Le groupe Cevital va devoir s’armer de patience et revoir son business plan afin que la partie somalilandaise puisse elle aussi y trouver son compte. C’est ainsi que mercredi 2 mai dernier, les différentes parties concernées se sont réunies au ministère de tutelle. Etaient présents Mohamed Ahmed Awaleh avec ses collaborateurs, les responsables de la société concessionnaire Cevital de la branche local – ainsi que l’un des fils du président du groupe algérien, Salim Rebab qui a effectué une mission de 48 heures sur le territoire – et enfin les autorités somalilandaises dont le ministre en charge des questions halieutiques et le percepteur des impôts au niveau de Zeyla. Il a bien entendu été question de la renégociation de l’accord de pêche et des conditions d’intervention des chalutiers djiboutiens dans les eaux somalilandaises. La partie somalilandaise a argué durant les échanges - qui ont duré plusieurs heures et pris fin aux alentours de 15h - de sa volonté de développer son secteur national de pêche, mais aussi de prévenir l’épuisement total de ses réserves de poisson par l’armada de chalutiers que compte déployer le groupe. À ce motif, le Somaliland exige un nouvel accord lui concédant de meilleures conditions.... C’est le début de longues et difficiles négociations entre Djibouti et le Somaliland puisque ce dernier a mis la barre très haute. Les Somalilandais demandent par chalutier, et pour dix jours d’activité, la coquette somme de cent mille dollars US, et 50 dollars/jour pour les petits navires de pêche… On est loin du compte puisque la meilleure offre proposée par Cevital a été de mille dollars pour dix jours par chalutier. Après moult palabres les parties sont tout de même parvenus à des points d’accord, mais le désaccord majeur sur les redevances de chaluts a fait achopper la réunion. Salim Rebab est reparti le lendemain de ce premier round de négociation. Pour ce qui est de la suite des tractations, il est fort probable que, d’ici la tenue du second round, Mohamed Ahmed Awaleh aura pris son bâton de pèlerin afin de tenter de ramener nos amis somalilandais à des prétentions plus réalistes !

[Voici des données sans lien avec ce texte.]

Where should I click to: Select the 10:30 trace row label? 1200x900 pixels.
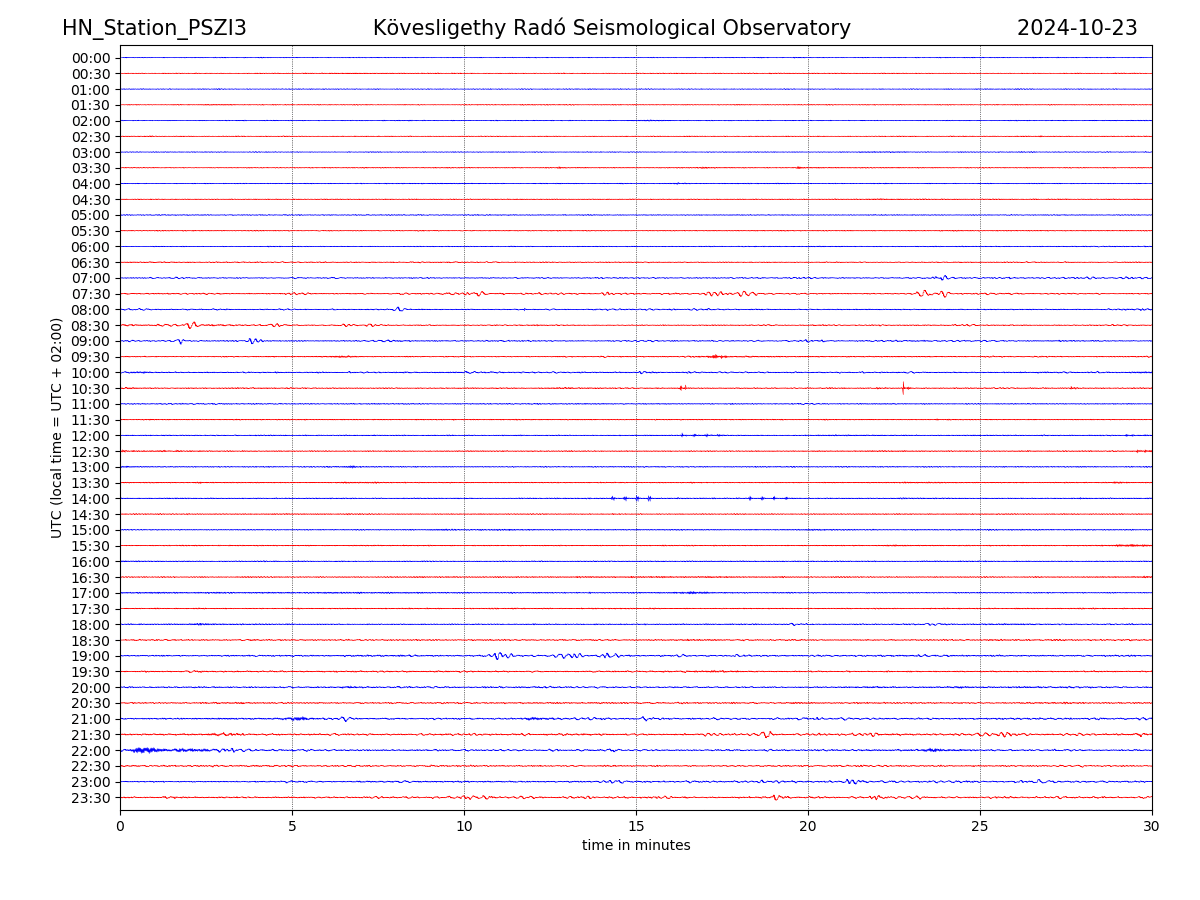coord(90,389)
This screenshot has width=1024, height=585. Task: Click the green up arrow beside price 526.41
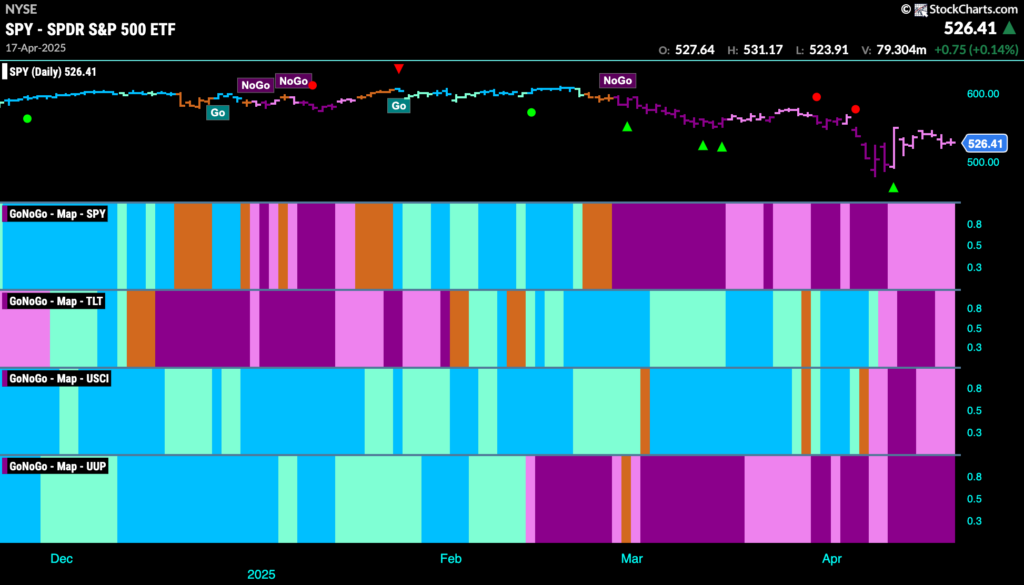[1008, 29]
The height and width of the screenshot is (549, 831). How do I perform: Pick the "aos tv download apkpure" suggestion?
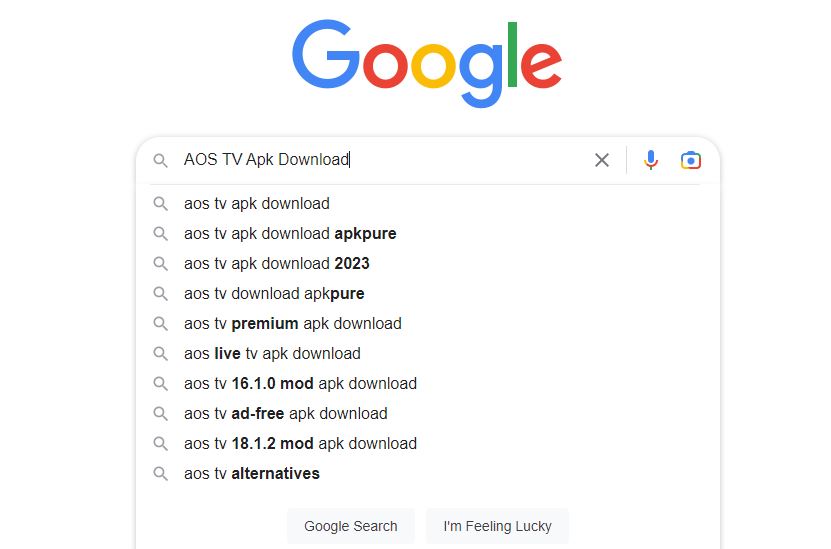pos(274,294)
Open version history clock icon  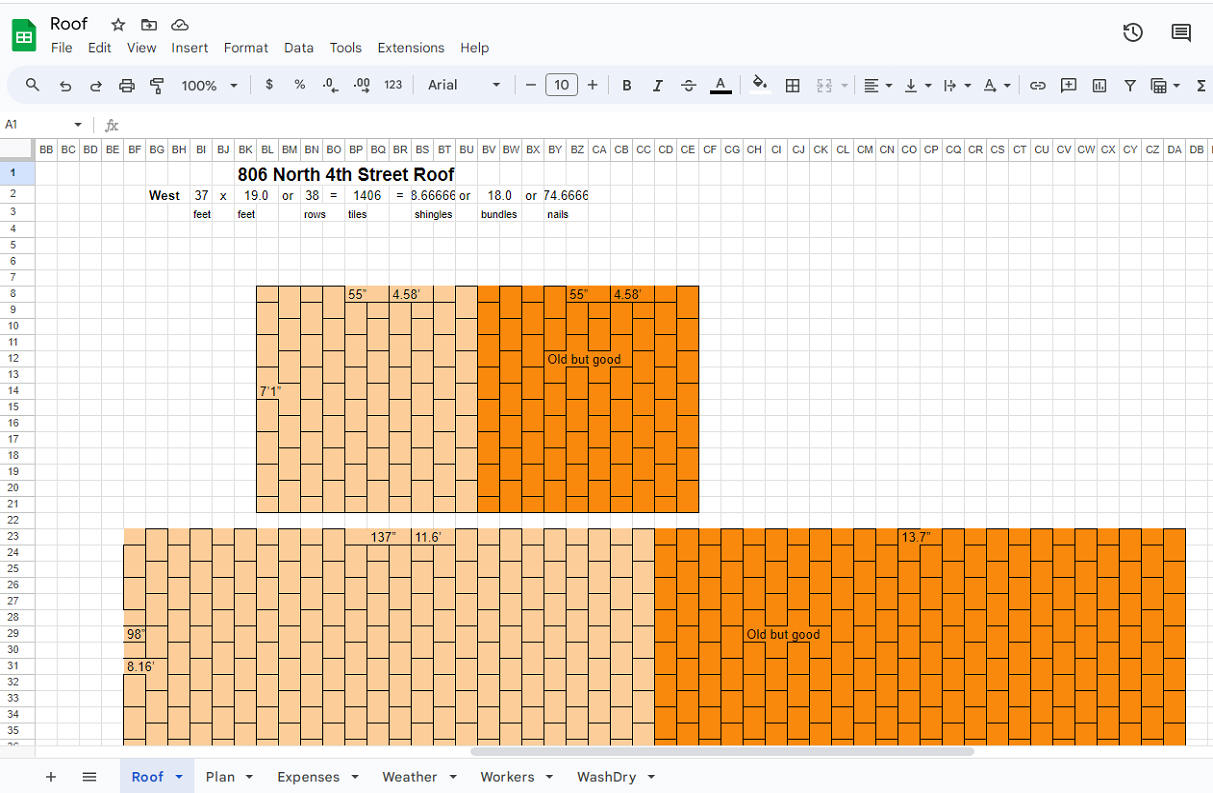1132,33
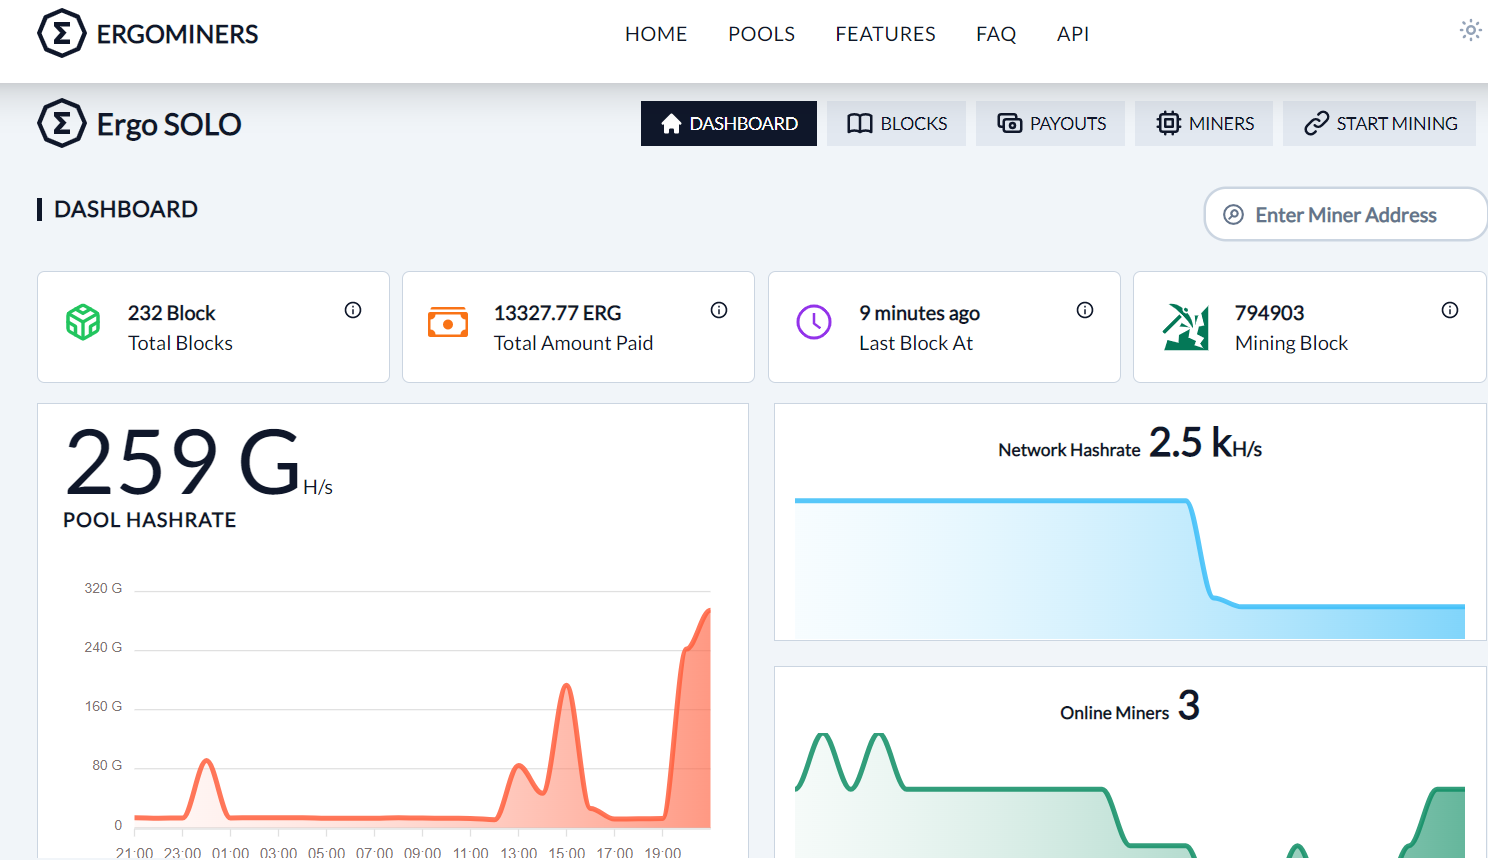This screenshot has width=1488, height=860.
Task: Go to the HOME menu item
Action: point(656,34)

L’exportation de poisson vers les marchés extérieurs où les prix sont plus attractifs, objectif affiché du projet Cevital, et plus particulièrement sur le marché chinois – l’épouse de Salim Rebab est citoyenne chinoise, de Hong Kong - dont les règles de contrôle sanitaire de poisson sont moins élevées que celles prescrites par les règles internationales, restera en cale sèche pour encore un petit moment semble t-il… à moins d’un miracle de Mohamed Ahmed Awaleh.

Mahdi A.


[1Cévital a enregistré une flotte de quatre chalutiers à Djibouti. Cependant deux d’entre eux sont manquants, le personnel chinois aurait dérobé les navires une nuit il y a près d’un mois. Un mandat a été diffusé via le réseau Interpol afin que le personnel puisse être appréhendé et les navires arraisonnés pour être restitués au groupe algérien.

[2Cofrepêche, Appui à l’administration de pêche pour l’évaluation des ressources halieuthiques en République de Djibouti, 14 novembre 2013, PDF en ligne.

[3« Nous avons besoin du savoir-faire de Cevital en Afrique », voir en ligne.